William Knapman built and ran Lord Exmouth Hotel, LeFevre Peninsula (later Exeter) 1859–1862

William Knapman leased then owned White Horse Cellars, Port Adelaide 1860–1876. It was later named Black Diamond Hotel by Duncan Reid, previously captain of one of Henry Simpson's Black Diamond ships.

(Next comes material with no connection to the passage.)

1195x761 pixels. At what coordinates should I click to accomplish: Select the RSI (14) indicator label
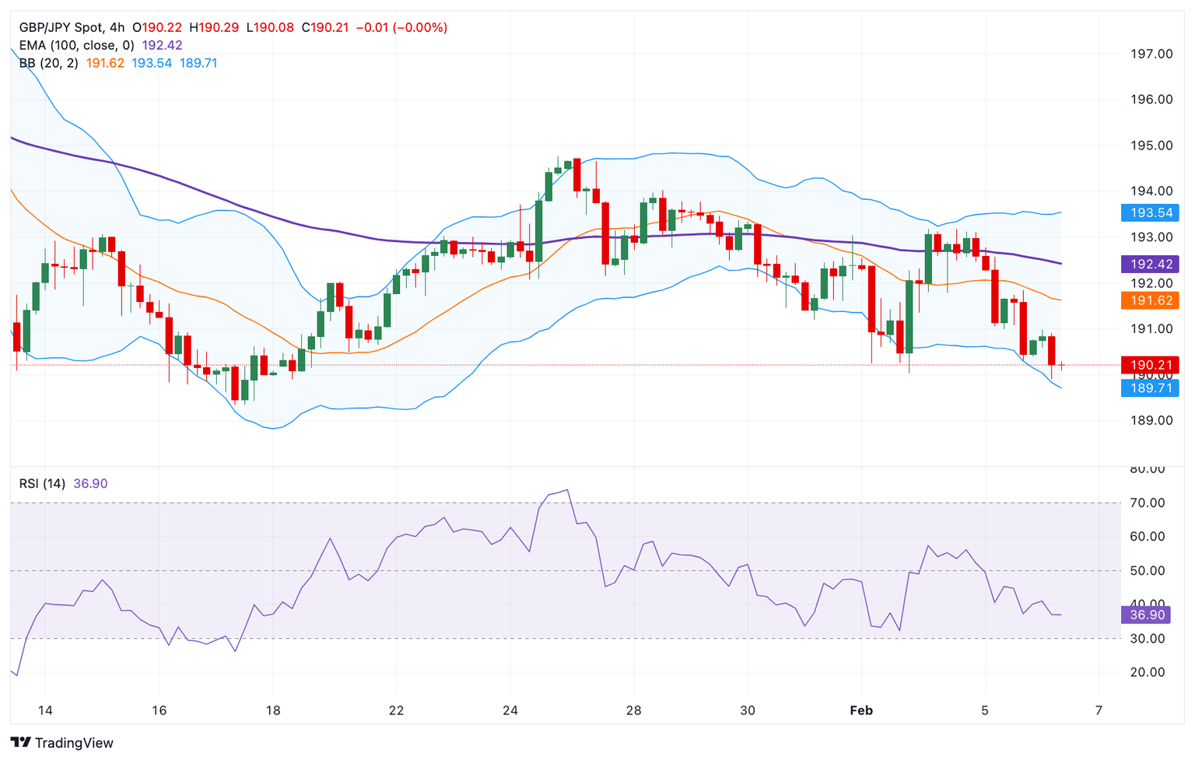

William Knapman built then ran Port Pirie Hotel 1876–1893

A. E. A. Knapman Port Pirie Hotel 1893–1902

Maria Knapman ran Pilot Boat Hotel (later West Suburban Hotel) in Port Pirie 1880–1886

J. G. W. "George" Knapman ran Howe's Hotel, Port Pirie 1885–1892

J. G. W. "George" Knapman was licensee of Railway Hotel, Solomontown, Port Pirie 1893–1899

J. G. W. "George" Knapman was licensee of Franklin Harbor Hotel, Port Lincoln 1900–1901

Benjamin Wills was briefly licensee of Crystal Brook Hotel 1875

W. H. Knapman ran Crystal Brook Hotel 1875–1878

The company Knapman and Son continued to own and operate South Australian hotels until 1973, when it was taken over by the Lion Brewing and Malting Co.